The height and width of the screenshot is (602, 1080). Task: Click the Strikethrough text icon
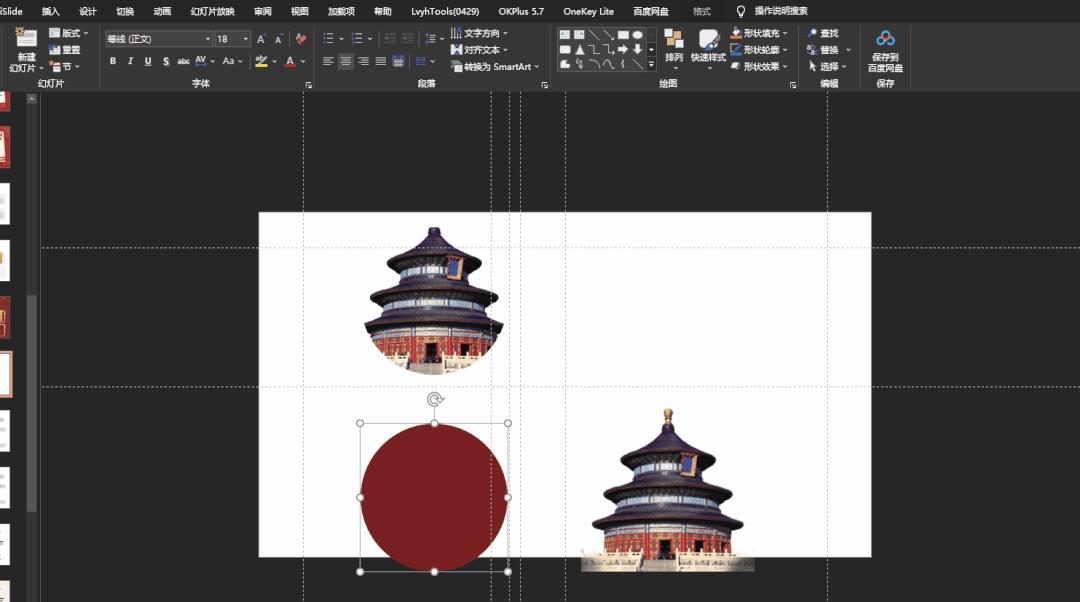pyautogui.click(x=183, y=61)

------------------------------------

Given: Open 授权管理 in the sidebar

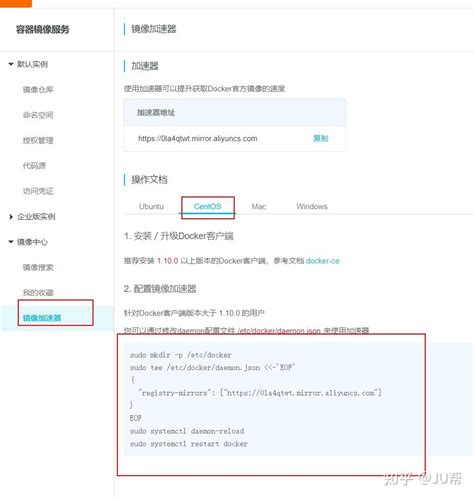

------------------------------------

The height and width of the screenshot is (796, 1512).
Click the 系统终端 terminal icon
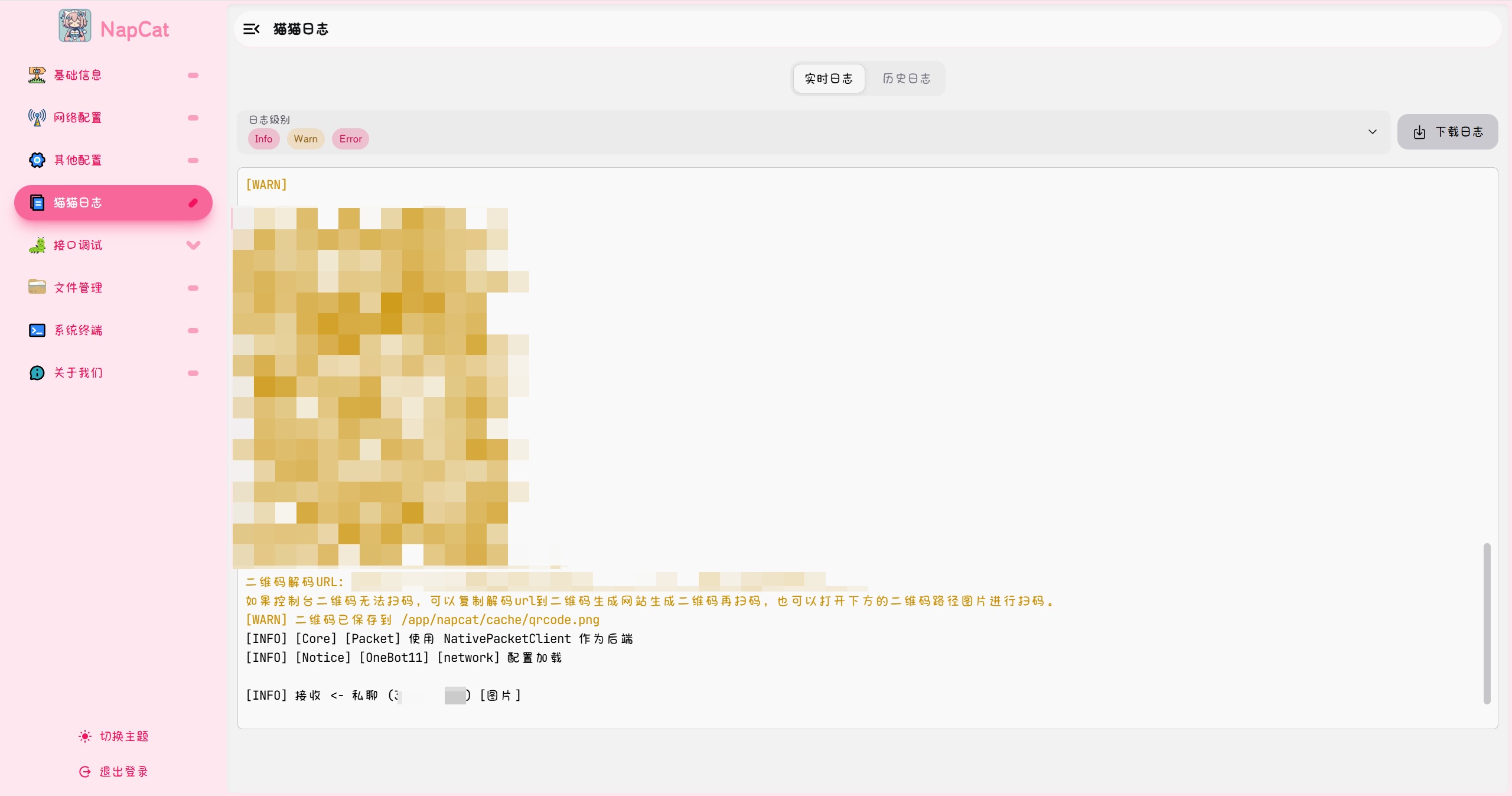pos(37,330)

------------------------------------

REQUIRED WORK
Rewrite the lines from the one containing "The height and width of the screenshot is (796, 1512)." through the one containing "pos(37,330)" with "terminal" replaced by "console" and everything else unchanged. Leave the pictures out.

SOLVED EXERCISE
The height and width of the screenshot is (796, 1512).
Click the 系统终端 console icon
pos(37,330)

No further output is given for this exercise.